Activity: Below are entries. Reproduce exactly the lines between the line holding "Click the Tanggal" and the line holding "Task: Open the Eventos link", inclusive, and only those.

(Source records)
━━━━━━━━

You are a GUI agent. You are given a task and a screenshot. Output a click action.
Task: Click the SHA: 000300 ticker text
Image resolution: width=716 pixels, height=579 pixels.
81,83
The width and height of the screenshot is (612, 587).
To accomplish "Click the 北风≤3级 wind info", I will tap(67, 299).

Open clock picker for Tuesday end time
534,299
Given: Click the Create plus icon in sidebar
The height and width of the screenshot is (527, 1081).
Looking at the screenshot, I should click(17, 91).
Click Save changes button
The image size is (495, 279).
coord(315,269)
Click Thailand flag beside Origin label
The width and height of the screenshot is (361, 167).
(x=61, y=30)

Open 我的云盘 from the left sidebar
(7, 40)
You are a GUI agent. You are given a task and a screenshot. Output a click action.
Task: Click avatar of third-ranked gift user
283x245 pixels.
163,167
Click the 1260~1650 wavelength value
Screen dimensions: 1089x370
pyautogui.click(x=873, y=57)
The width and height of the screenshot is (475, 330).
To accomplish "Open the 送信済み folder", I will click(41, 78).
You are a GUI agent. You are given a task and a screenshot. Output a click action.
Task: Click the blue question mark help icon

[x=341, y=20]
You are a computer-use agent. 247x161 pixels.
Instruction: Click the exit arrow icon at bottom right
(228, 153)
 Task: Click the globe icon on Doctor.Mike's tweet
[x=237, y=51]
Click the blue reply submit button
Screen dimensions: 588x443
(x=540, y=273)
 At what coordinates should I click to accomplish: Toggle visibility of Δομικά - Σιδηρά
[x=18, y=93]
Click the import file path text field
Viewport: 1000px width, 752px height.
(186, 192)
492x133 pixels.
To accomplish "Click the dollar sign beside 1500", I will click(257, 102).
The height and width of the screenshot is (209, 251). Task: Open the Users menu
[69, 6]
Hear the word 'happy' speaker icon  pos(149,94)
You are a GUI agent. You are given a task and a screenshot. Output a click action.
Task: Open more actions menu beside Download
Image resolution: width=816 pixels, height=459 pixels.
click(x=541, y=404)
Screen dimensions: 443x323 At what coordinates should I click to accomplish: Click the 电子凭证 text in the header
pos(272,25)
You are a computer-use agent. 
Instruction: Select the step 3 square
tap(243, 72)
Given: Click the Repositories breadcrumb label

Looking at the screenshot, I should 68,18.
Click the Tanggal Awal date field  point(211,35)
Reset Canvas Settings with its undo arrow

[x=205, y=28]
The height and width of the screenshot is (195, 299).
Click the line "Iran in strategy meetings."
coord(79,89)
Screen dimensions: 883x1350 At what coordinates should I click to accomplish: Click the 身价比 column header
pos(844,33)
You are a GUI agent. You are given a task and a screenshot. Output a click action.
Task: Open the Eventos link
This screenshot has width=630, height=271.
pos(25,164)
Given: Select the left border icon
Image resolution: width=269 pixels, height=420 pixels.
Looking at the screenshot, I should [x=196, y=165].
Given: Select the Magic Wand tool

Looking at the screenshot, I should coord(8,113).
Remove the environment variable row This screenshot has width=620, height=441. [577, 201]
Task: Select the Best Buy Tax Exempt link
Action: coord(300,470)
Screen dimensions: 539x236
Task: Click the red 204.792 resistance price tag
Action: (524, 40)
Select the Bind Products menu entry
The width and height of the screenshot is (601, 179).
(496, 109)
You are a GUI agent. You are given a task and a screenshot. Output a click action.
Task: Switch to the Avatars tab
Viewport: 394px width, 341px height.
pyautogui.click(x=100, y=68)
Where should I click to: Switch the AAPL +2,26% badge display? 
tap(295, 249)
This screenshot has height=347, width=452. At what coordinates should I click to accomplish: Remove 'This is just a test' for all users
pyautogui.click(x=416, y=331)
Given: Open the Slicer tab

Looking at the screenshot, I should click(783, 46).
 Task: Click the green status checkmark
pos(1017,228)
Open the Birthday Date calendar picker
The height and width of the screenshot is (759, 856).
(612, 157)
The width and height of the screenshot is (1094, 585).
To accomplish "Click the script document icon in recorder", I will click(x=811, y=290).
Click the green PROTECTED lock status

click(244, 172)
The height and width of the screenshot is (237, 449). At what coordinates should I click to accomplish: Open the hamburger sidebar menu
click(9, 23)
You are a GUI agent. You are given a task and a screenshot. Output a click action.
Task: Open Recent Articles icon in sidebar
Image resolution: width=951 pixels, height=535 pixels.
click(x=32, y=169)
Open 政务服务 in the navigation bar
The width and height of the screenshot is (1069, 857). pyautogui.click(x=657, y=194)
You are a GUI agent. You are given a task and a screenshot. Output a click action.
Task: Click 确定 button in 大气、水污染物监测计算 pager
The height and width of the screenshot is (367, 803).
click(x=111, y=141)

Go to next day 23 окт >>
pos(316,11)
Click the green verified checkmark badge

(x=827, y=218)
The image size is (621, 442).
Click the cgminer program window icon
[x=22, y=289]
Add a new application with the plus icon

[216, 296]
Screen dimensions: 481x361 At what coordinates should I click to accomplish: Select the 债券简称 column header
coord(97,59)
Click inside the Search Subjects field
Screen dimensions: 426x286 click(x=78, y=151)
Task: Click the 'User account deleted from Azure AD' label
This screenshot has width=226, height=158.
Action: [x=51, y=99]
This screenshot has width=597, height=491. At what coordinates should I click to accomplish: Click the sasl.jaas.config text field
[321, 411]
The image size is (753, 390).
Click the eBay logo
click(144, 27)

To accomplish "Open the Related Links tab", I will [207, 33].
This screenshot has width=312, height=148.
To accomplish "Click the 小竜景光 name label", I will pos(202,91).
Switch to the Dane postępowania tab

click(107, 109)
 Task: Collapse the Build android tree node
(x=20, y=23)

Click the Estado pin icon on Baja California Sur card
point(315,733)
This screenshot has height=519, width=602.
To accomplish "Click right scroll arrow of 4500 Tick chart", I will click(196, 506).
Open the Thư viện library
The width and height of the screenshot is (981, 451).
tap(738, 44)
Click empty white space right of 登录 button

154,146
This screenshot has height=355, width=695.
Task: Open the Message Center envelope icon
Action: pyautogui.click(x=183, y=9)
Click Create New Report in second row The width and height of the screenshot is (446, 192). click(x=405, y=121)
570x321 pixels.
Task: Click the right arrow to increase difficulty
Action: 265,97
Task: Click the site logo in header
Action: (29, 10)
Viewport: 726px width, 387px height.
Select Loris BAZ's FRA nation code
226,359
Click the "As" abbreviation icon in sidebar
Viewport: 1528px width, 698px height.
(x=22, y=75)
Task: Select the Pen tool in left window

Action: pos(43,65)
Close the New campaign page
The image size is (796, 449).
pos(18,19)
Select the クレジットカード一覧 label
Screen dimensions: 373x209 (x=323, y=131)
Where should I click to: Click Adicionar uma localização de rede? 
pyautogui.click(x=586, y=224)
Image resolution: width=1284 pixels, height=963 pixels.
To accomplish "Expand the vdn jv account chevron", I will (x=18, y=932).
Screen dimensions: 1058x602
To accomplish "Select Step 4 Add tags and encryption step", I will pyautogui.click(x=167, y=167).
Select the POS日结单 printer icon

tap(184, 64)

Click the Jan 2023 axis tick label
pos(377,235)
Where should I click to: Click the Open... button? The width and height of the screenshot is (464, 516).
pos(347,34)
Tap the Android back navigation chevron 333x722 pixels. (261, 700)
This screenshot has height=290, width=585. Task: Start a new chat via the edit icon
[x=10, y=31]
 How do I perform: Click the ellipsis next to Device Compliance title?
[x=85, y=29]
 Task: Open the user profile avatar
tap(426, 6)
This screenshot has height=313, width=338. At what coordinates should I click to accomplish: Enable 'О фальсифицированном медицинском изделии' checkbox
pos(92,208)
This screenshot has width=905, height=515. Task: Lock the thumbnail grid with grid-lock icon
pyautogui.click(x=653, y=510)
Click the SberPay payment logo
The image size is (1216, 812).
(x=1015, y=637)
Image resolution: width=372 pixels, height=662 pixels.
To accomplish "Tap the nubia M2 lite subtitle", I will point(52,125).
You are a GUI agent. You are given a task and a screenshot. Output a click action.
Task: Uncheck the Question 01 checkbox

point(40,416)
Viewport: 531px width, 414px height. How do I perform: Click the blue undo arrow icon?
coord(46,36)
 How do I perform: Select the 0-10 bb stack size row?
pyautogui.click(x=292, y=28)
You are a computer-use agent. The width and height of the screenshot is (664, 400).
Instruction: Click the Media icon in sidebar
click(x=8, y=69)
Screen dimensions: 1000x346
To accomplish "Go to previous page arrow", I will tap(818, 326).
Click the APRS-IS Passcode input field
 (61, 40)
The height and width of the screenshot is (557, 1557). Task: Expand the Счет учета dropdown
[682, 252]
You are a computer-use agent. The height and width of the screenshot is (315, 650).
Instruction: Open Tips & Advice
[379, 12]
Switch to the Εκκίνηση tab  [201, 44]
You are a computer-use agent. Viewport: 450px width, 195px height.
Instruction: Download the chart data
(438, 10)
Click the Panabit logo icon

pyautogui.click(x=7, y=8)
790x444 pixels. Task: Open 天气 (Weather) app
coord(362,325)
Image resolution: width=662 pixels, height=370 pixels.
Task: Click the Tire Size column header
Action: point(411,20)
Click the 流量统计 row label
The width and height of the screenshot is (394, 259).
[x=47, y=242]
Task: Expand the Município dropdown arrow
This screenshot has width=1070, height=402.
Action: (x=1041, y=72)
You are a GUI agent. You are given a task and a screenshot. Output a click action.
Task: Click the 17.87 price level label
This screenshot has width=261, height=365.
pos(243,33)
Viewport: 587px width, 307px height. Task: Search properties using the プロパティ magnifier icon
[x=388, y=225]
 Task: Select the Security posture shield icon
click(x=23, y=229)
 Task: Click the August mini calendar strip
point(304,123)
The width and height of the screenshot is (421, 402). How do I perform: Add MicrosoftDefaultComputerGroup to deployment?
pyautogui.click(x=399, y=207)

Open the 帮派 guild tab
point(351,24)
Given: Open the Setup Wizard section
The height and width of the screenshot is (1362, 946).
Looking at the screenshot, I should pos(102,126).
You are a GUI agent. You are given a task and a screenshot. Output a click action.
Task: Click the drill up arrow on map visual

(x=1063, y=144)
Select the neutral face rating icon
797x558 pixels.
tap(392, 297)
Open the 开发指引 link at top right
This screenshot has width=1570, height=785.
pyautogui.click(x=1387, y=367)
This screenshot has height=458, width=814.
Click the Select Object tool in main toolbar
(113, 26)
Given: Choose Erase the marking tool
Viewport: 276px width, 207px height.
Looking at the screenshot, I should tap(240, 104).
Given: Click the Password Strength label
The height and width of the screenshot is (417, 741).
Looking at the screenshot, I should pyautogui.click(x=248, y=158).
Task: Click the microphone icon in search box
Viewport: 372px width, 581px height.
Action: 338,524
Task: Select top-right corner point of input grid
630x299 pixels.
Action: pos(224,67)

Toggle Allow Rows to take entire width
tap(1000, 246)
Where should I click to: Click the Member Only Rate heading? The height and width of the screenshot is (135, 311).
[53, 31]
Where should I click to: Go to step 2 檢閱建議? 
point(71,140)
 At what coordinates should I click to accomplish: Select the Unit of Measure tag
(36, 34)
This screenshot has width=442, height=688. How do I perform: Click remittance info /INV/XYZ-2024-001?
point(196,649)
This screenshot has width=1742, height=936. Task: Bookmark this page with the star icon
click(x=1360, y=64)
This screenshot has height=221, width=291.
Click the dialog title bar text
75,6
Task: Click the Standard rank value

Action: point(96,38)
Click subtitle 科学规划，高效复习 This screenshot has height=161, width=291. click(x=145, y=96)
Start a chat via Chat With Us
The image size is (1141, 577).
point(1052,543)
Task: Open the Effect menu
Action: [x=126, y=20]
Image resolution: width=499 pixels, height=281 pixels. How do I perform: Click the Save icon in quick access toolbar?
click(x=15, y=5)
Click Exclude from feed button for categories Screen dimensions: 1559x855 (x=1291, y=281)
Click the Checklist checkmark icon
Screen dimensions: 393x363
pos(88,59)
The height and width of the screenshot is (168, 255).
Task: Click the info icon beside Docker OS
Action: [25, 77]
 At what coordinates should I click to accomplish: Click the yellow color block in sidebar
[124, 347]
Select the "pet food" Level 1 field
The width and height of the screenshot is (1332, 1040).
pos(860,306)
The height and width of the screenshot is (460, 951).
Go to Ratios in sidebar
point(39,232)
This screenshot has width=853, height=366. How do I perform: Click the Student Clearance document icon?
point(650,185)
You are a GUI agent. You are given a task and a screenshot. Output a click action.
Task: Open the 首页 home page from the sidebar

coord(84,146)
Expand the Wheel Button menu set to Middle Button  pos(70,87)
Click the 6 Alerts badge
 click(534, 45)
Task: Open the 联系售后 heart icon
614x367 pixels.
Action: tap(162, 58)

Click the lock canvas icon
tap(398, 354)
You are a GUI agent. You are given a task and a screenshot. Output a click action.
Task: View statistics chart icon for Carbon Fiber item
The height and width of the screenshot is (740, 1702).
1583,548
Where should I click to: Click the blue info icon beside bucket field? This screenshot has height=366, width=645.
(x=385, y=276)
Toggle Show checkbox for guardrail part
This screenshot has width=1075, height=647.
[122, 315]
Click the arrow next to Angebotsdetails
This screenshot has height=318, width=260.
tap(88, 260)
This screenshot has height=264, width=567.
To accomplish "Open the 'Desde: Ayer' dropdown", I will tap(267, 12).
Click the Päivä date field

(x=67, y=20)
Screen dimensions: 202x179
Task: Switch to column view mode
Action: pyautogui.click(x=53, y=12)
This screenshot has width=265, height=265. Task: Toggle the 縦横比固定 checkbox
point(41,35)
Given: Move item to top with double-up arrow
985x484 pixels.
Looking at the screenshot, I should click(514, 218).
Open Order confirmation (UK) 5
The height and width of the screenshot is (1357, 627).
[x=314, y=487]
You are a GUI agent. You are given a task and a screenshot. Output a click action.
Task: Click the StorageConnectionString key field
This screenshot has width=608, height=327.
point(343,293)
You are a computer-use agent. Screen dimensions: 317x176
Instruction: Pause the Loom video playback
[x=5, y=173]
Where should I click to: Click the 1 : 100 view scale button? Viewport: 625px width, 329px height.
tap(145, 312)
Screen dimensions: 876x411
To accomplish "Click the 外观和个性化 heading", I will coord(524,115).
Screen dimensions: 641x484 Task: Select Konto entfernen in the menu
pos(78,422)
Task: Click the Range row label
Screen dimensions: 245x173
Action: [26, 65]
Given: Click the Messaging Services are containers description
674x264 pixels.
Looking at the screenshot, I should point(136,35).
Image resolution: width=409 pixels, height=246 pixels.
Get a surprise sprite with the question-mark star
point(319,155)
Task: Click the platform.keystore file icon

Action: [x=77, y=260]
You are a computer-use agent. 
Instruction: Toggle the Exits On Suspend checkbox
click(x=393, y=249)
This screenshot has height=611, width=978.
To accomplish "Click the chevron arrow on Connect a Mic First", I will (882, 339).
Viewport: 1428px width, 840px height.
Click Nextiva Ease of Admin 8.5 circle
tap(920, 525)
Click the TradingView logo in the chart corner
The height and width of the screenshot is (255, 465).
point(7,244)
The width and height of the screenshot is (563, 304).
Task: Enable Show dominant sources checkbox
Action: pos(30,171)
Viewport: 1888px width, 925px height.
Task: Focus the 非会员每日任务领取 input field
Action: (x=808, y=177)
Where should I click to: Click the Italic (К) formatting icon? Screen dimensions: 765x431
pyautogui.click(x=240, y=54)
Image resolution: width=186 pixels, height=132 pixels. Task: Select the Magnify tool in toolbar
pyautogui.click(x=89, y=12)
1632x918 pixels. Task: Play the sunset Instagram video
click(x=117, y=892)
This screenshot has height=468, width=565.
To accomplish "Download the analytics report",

━━━━━━━━

Exercise answer:
Click the Tanggal Awal date field  point(211,35)
Reset Canvas Settings with its undo arrow

[x=205, y=28]
The height and width of the screenshot is (195, 299).
Click the line "Iran in strategy meetings."
coord(79,89)
Screen dimensions: 883x1350 At what coordinates should I click to accomplish: Click the 身价比 column header
pos(844,33)
You are a GUI agent. You are given a task and a screenshot. Output a click action.
Task: Open the Eventos link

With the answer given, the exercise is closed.